Explanation of Article 109
The defect is against safety. It refers to anything that diminishes the value or utility of an item according to the intended purpose as stated in the contract or as apparent from the nature of the item or the purpose for which it was prepared. The article establishes a general rule regarding defect liability, which is that contracts of exchange are concluded on the basis of an implicit obligation, namely that the contracting party guarantees the safety of the subject matter of the contract that they are obligated to execute from defects, except for what is customary to tolerate. If it becomes apparent that the execution of the obligation by the contracting party is defective with a defect that is not customary to tolerate and the other contracting party was not aware of this defect and did not consent to it, this is considered a breach by the debtor of their obligation. The article thus confirms that a breach of obligation, just as it can occur by non-execution or delay, can also occur by executing it defectively; thus, the provisions of breach outlined in Articles (107, 108) apply. The assumption that contracts of exchange are based on the principle of being free from defects is because safety is usually the demand of the contracting party in exchange; since their purpose is to benefit from the item subject to the contract, and their benefit is not complete unless it is safe. They did not bear the corresponding obligation except to receive the right free from any deficiency, so safety was implicitly conditioned in the contract; and because contracts of exchange are based on the interconnection between reciprocal obligations, if the execution of one is defective, it is just for the other party to be able to release themselves from their corresponding obligation. Based on what the article has established:
- The contracting party guarantees the defect in contracts of exchange such as sale, lease, and partnership, even if it is not stipulated in the contract. The stipulation by the buyer, lessee, or partner, for example, in the contract for the seller, lessor, or other partner to guarantee the defect is merely a confirmation of a right established by the system.
- The contracting party does not guarantee the defect in donation contracts such as gifts, loans, and lending. However, they guarantee the damage that befalls the other contracting party due to the defect if they deliberately concealed it or guaranteed the safety of the contracted item from it.
- The contracting party does not guarantee the defect that is customary to tolerate, even if it diminishes the value or utility of the item.
- The contracting party has the right under defect liability to either uphold the contract or request its annulment. The court may reject the request for annulment for the defect and limit the contracting party's right to compensation if the defect is of little importance relative to the total obligation if the annulment is judicial.
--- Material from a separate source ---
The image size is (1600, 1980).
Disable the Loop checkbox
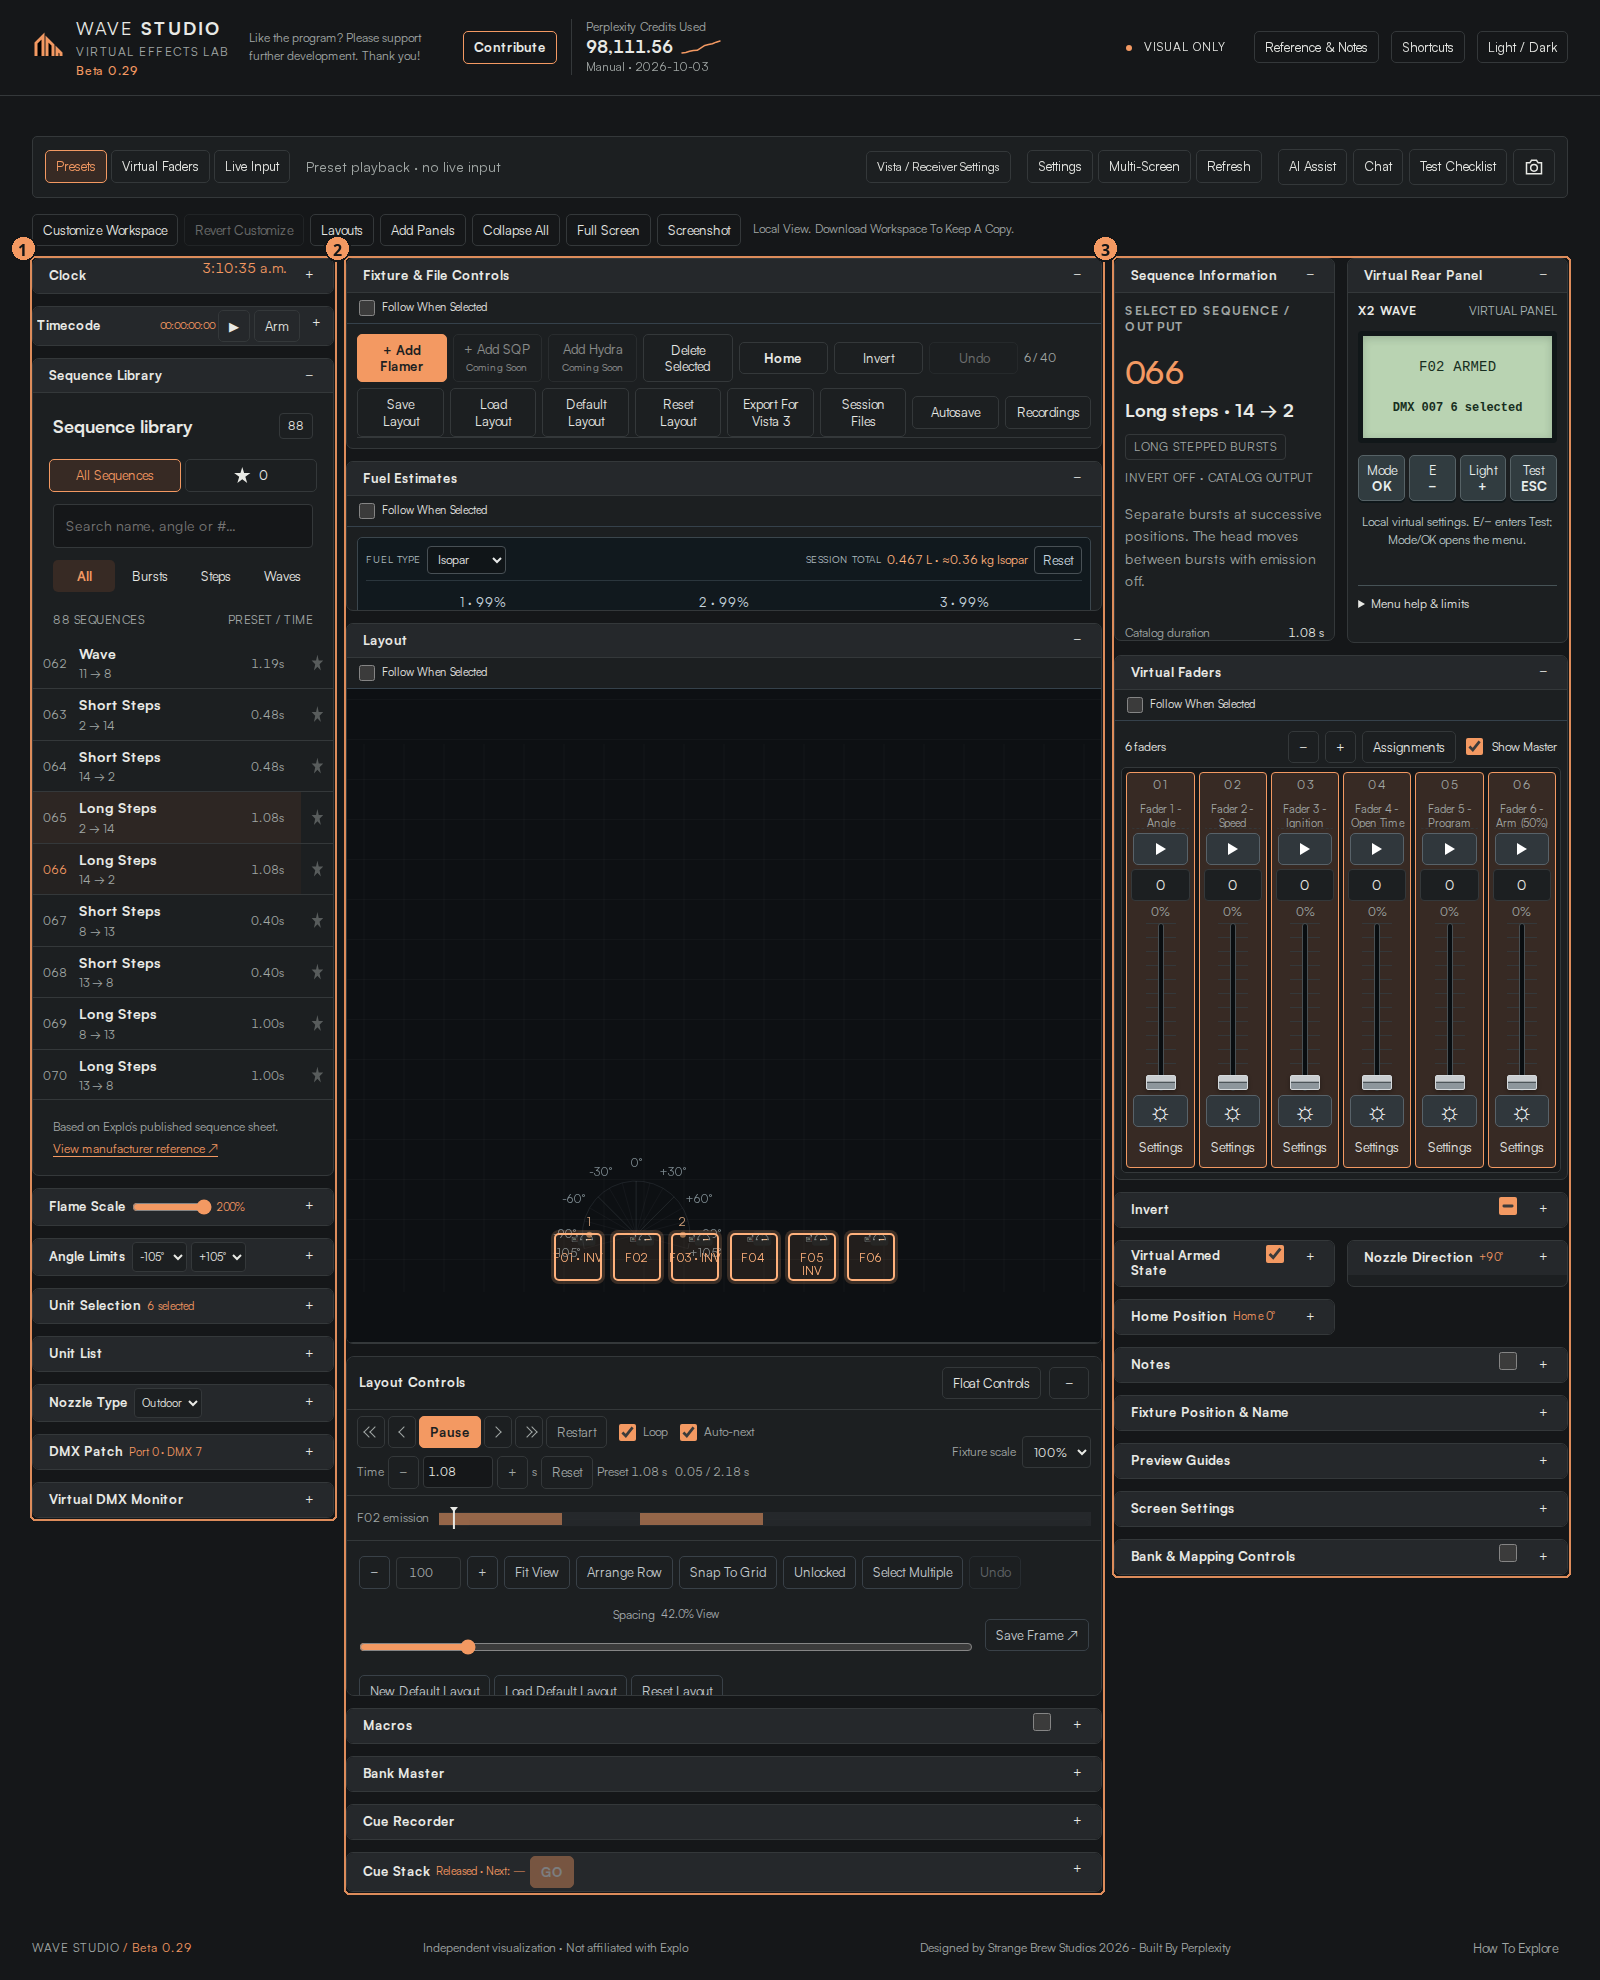click(x=627, y=1432)
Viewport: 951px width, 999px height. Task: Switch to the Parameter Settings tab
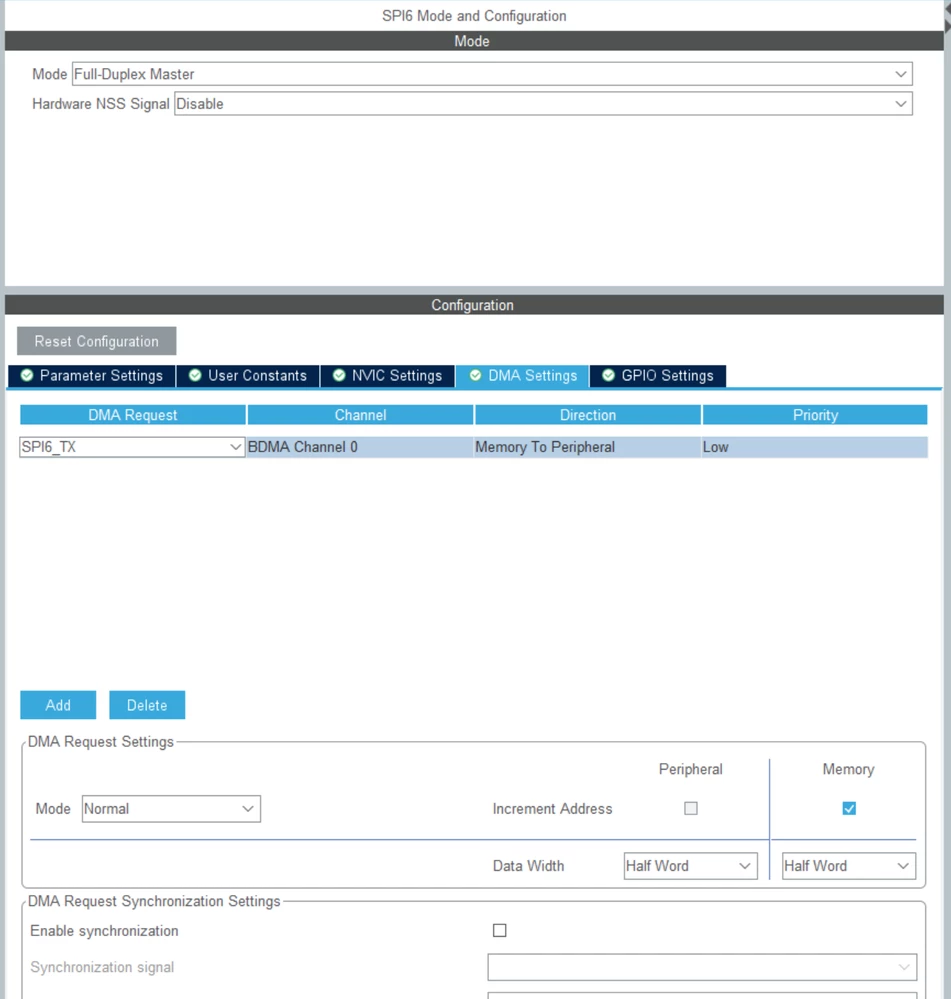coord(92,375)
However, if the annulment is contractual, the court's role is limited to verifying the condition necessitating annulment due to the defect; thus, when a statutory provision grants the creditor the right to request annulment of the contract for the defect, this does not prevent them from requesting its execution if possible.
The defect, according to what the article has established, is of two types: The first type: Non-impactful defect; which is what is customary to tolerate, or does not diminish the value or intended utility of the item; this type is not guaranteed by the contracting party. The second type: Impactful defect; which is anything other than the first type; this defect is guaranteed by the contracting party; and it has two degrees: A. If the deficiency caused by the defect is minor and not significant in view of the total obligation and does not affect the contracting party's consent to the contract; the court, if there is no resolutory condition, may reject the request for annulment and limit the contracting party's right to compensation; applying the rule of judicial annulment for breach of obligation. B. If the deficiency caused by the defect is significant enough to affect the contracting party's consent to the contract; the contracting party has the option to request annulment or execution.
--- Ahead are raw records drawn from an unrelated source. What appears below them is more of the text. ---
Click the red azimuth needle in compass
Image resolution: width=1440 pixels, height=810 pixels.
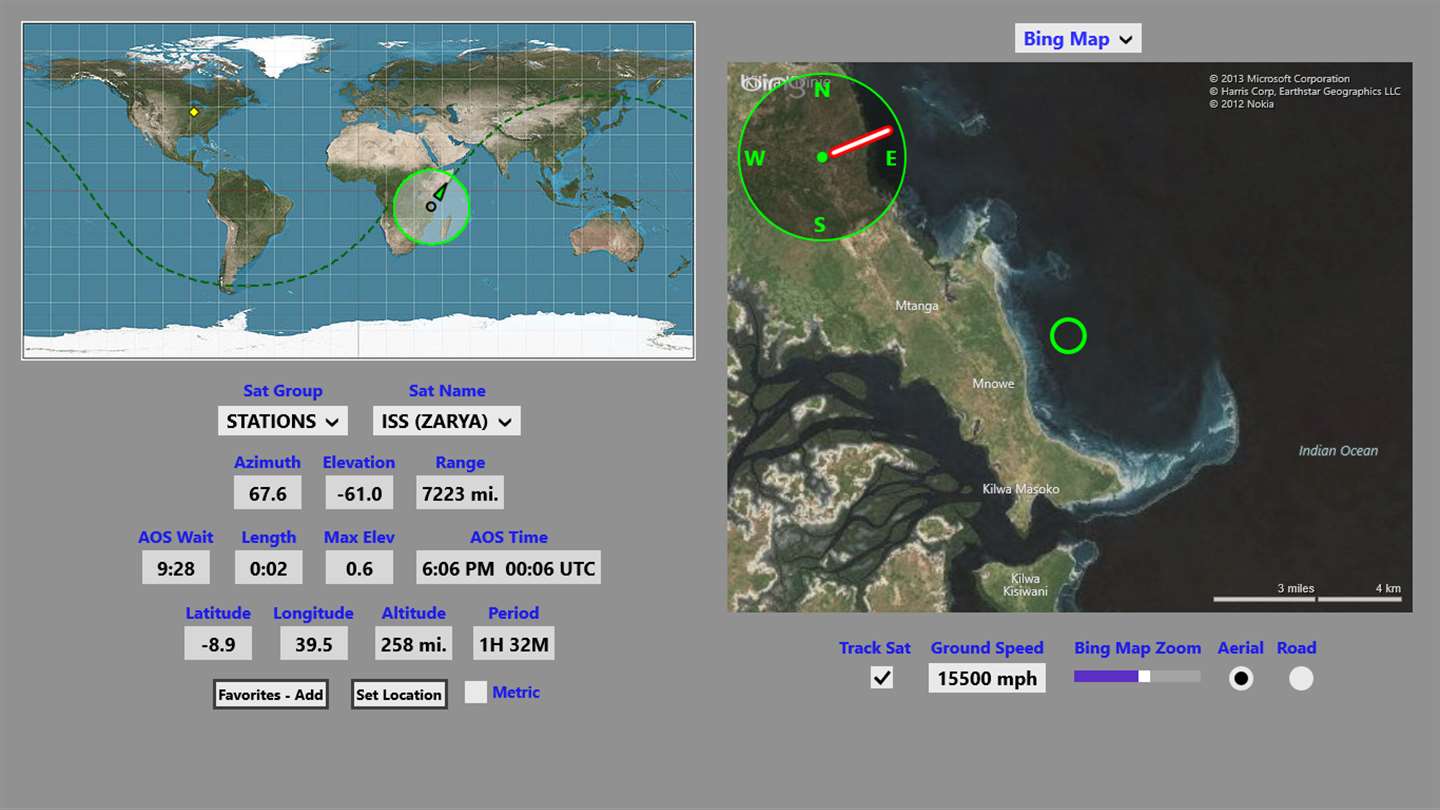click(860, 141)
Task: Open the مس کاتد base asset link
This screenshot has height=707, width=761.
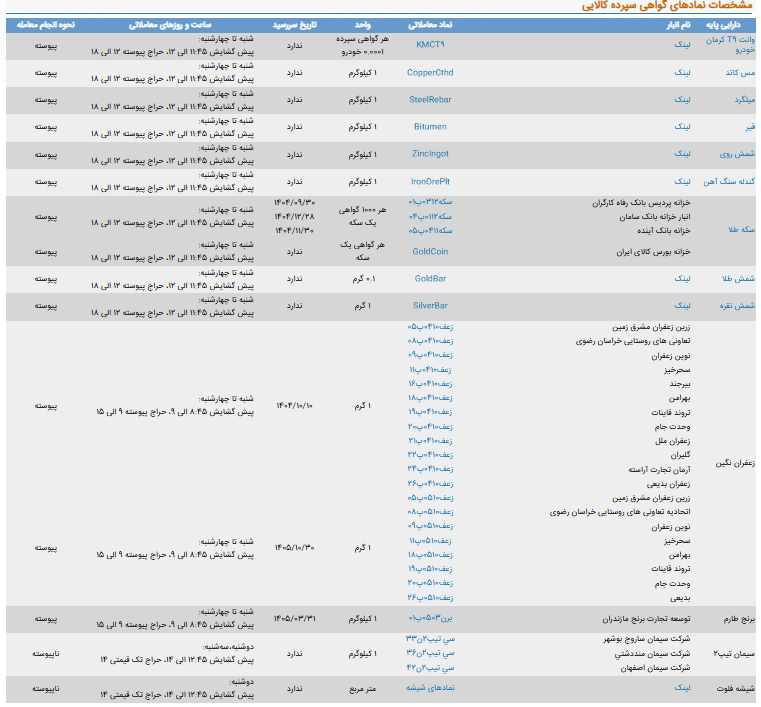Action: (742, 72)
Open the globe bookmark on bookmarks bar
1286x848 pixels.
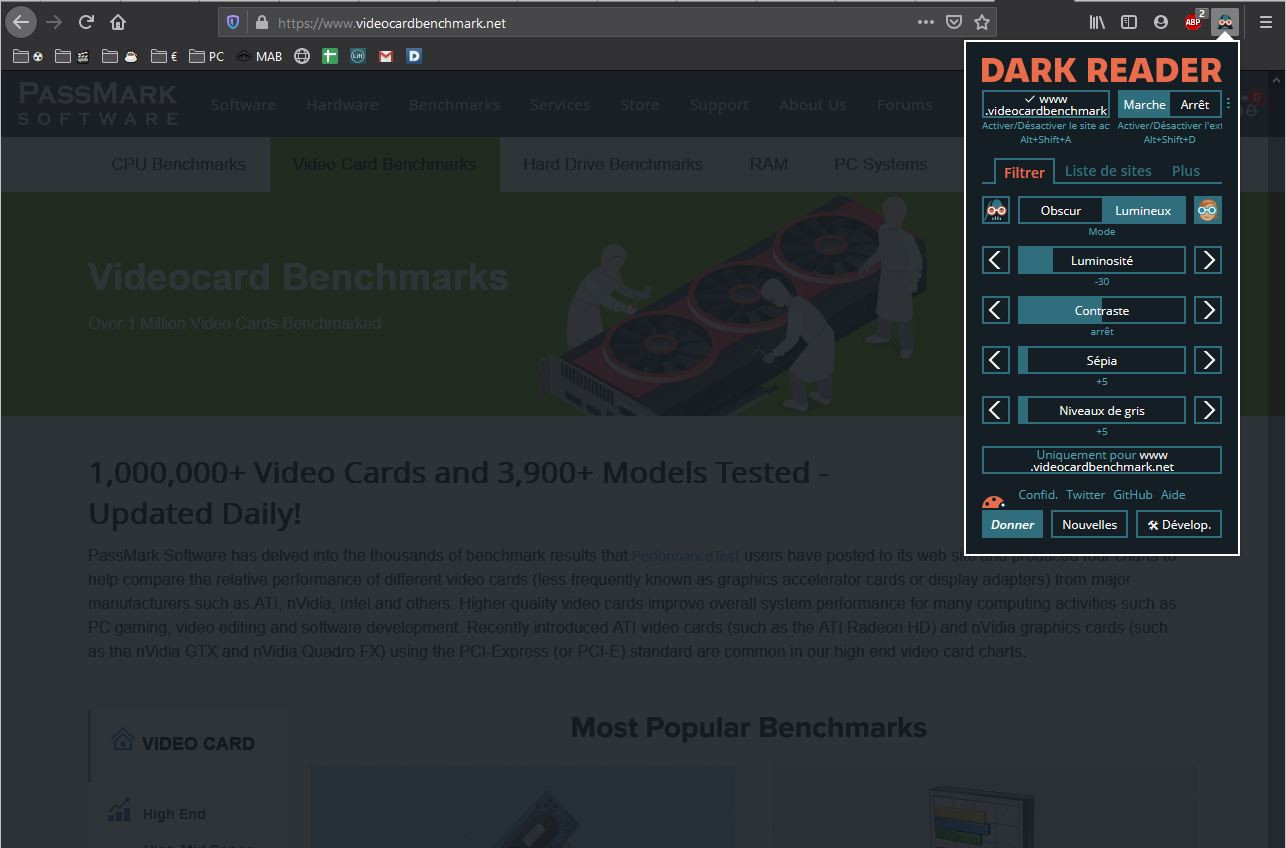coord(302,56)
- The contracting party, whether requesting execution of the contract or annulment, may request compensation for the damage caused by the defect; applying the rule of breach of obligation outlined in Article (107).
It is worth noting that defect liability, in addition to the provisions established for it under this article, is subject to the detailed provisions contained in this system and other systems, including the detailed provisions of defect liability in the contracts of sale and lease, which were not mentioned in the general theory because they do not apply to all contracts; they are more closely related to the contracts of sale and lease than to others such as agency, custody, and deposit contracts, in addition to donation contracts such as gifts, loans, and lending; therefore, the system detailed the provisions of defect liability in these two areas, taking into account the differences in the nature of each, in addition to the application of this general rule to them, and referred similar contracts to them according to their nature, such as partnership contracts.
Related To
Article 109
Contracts of exchange shall be deemed concluded on the basis that the subject of the contract is free from any defect other than defects accepted by custom. If a defect not accepted by custom is detected in such subject, this shall be deemed a breach of obligation.